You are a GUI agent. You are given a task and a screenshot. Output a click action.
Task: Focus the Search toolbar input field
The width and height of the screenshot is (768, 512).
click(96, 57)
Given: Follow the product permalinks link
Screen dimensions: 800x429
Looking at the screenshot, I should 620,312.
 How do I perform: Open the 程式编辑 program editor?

--

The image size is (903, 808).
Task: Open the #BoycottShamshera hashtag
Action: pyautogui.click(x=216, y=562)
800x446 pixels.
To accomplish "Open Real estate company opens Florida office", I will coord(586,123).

#### Problem statement:
In the listing above, locate the line containing "You are a GUI" and the line containing "How do I perform: Open", then transcribe both and every line between them verbatim.

#### Response:
You are a GUI agent. You are given a task and a screenshot. Output a click action.
Task: Focus the Search toolbar input field
The width and height of the screenshot is (768, 512).
click(96, 57)
Given: Follow the product permalinks link
Screen dimensions: 800x429
Looking at the screenshot, I should 620,312.
 How do I perform: Open the 程式编辑 program editor?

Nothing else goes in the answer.